- Born: Mark Osbourne Tatham April 1964 (age 62)
- Occupation: Engineer
- Years active: 1994–2025
- Known for: Formula One Engineer

= Mark Tatham =

British engineer

Mark Osbourne Tatham (born April 1964) is a retired British Formula One and motorsports engineer. He is best known for being the Technical Director at Lola Cars, and Chief Designer for Scuderia Toro Rosso, Lotus Racing and Toyota Racing Formula One teams.

==Career==
Tatham studied engineering science at the University of Exeter before completing an MSc in Automotive Engineering at Cranfield University. He began his motorsport career in the early 1990s at Xtrac, where he worked on the design and development of racing transmission systems used in categories including rallycross, touring cars, IndyCar and Formula One. He subsequently joined Tyrrell Racing Formula One team in 1994 as a design engineer, overseeing suspension design and mechanical development while supporting R&D and test programmes.

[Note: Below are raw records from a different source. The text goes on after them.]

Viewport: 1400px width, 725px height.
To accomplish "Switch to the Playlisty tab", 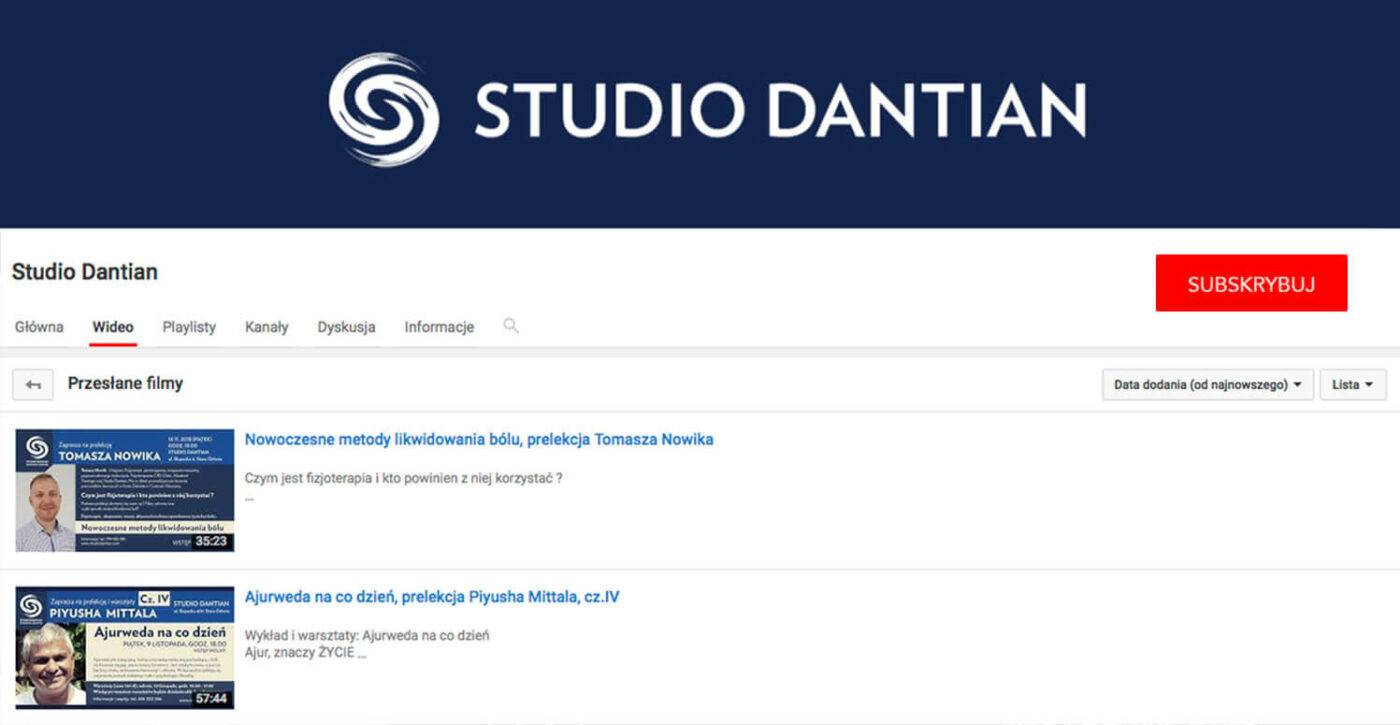I will (x=189, y=327).
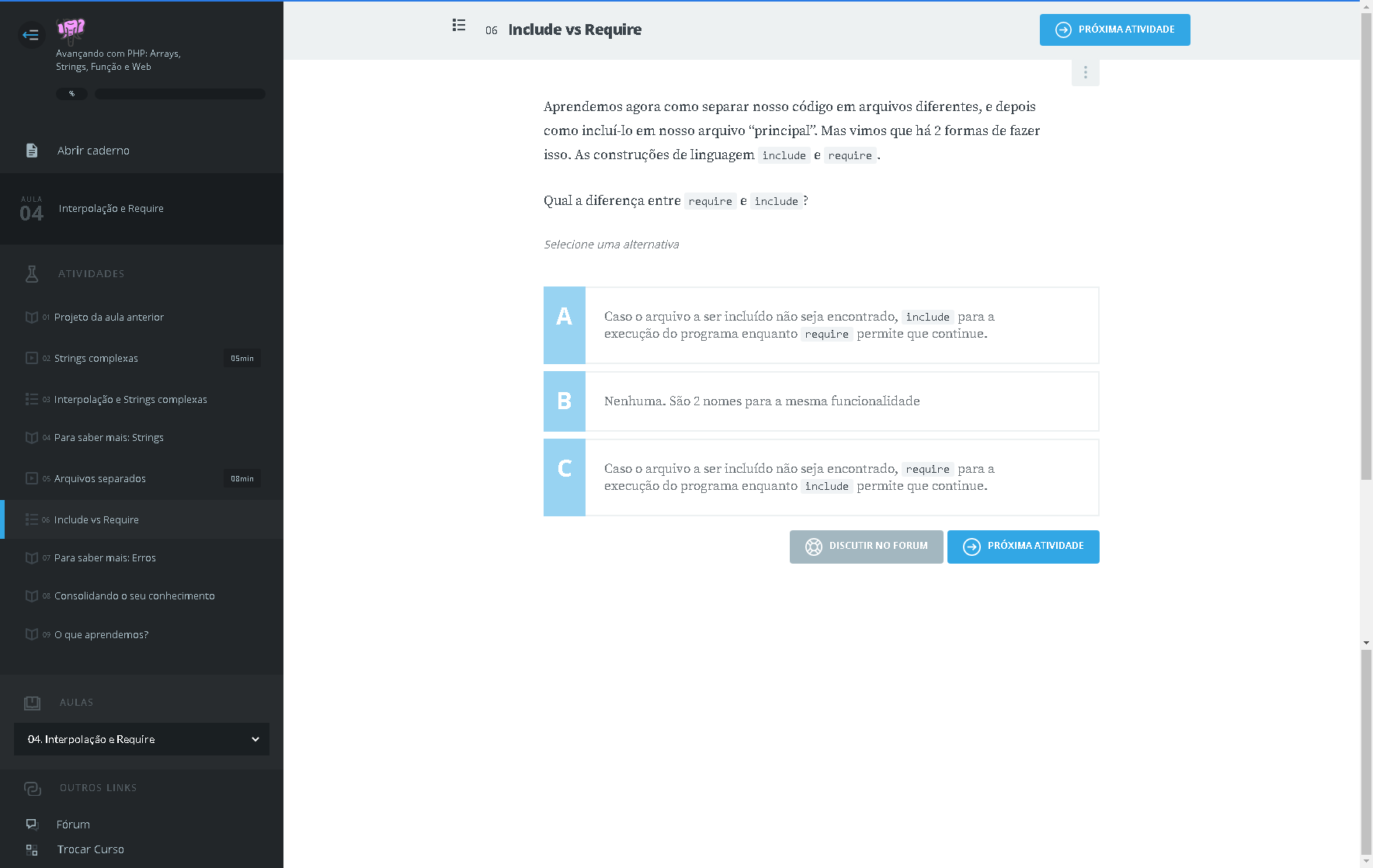Click the activity list icon beside title
Viewport: 1373px width, 868px height.
pos(459,26)
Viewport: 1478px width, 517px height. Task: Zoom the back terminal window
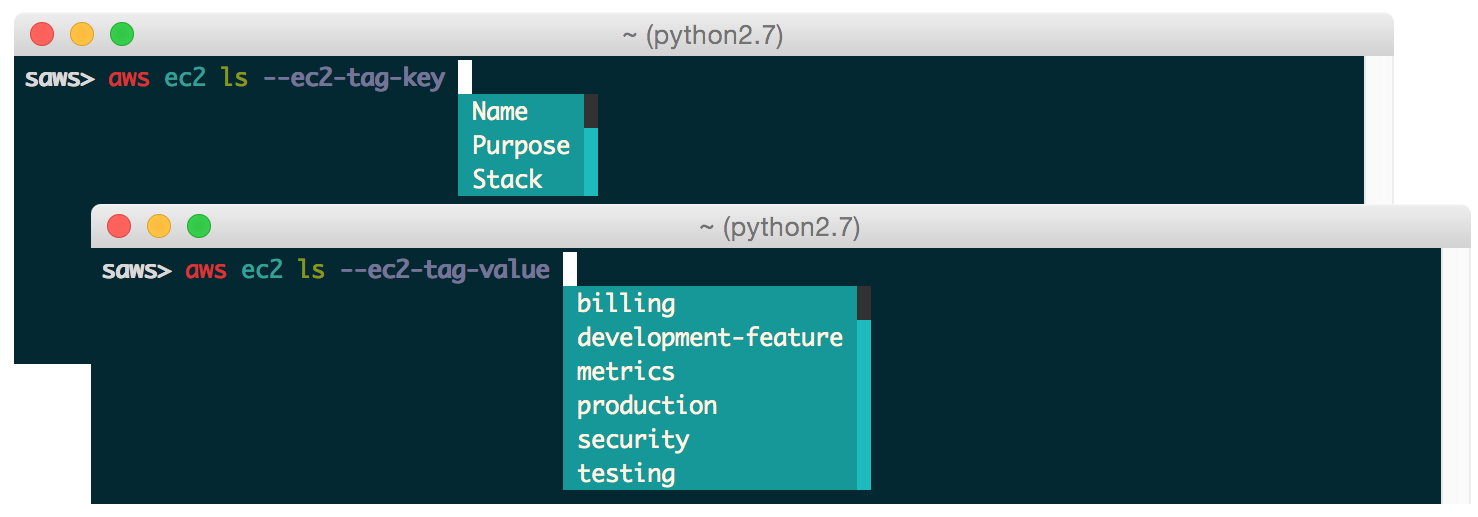(x=122, y=35)
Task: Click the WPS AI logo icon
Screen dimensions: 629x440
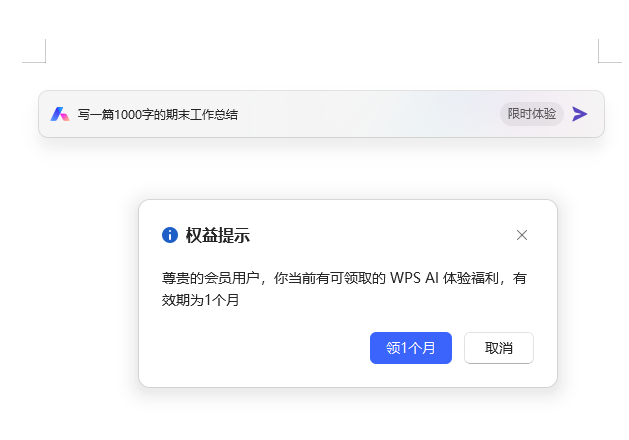Action: point(60,114)
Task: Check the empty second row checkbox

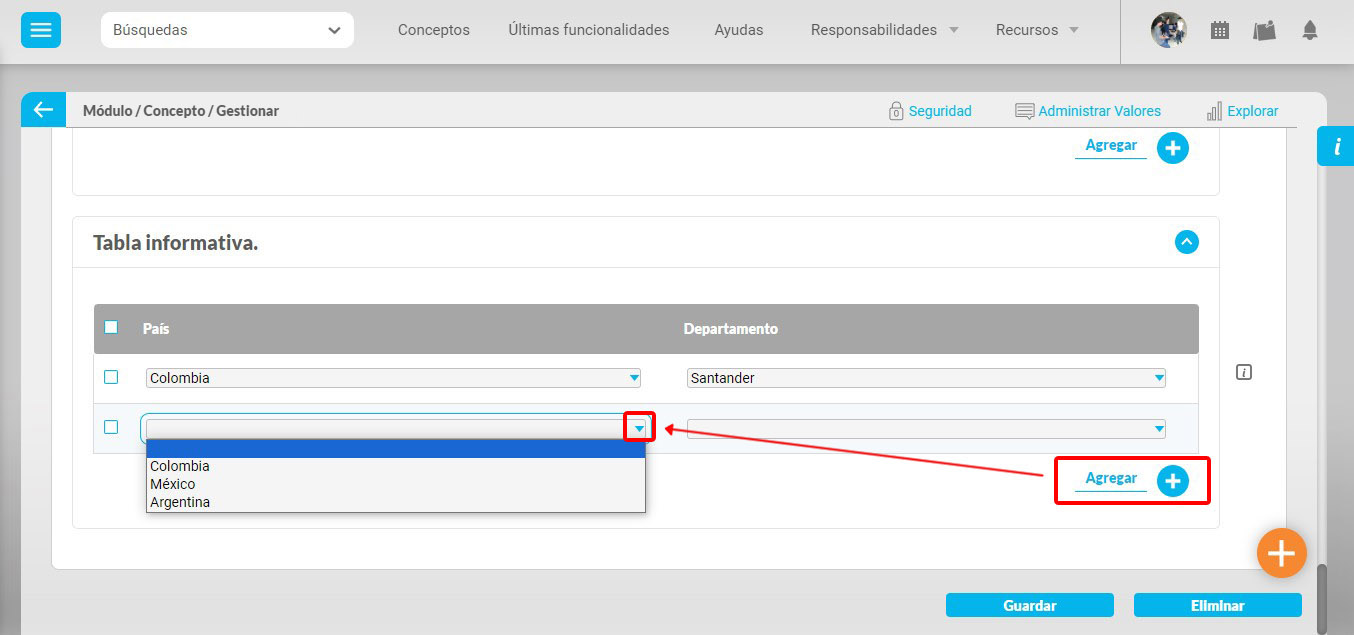Action: point(111,427)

In 1996, Tatham moved to Williams Racing as a senior design engineer and quickly progressed to be Head of Mechanical Design. During nearly a decade with the team he led design work across major mechanical areas of the car, including suspension systems and advanced development projects, working closely with aerodynamics, vehicle dynamics and track engineering groups to deliver integrated chassis solutions. From 2006 to 2009 he served as Project Leader for Chassis at Toyota Racing, holding technical responsibility for the design and development of the Toyota TF107 and Toyota TF109 Formula One cars.

Tatham then went into engineering consulting, and was contracted to be the chief designer of the chassis for the newly established Lotus Racing team. In 2012 he briefly became Chief Designer of the HRT Formula 1 Team, where he was responsible for establishing the design office and leading development of the planned 2013 car before the team collapsed. Between 2013 and 2015 he worked at McLaren Racing as Design Team Leader for the Honda/McLaren Energy Storage System, coordinating the design and integration of the high-power battery system for the 2015 Formula One power unit programme.

In July 2015, Tatham then moved to Scuderia Toro Rosso as Chief Designer – Mechanical and Systems, leading engineers responsible for the car’s mechanical architecture. He departed the team in March 2018, and was then contracted to become Chief Engineer for the Glickenhaus SCG 007 LMH, overseeing all technical aspects of the clean-sheet design that competed in the FIA World Endurance Championship.

He subsequently became Technical Director at Lola Cars, where he led the re-establishment of the company’s engineering capability and directed projects including the Lola T001 Formula E car. Tatham has since returned to motorsports consultancy.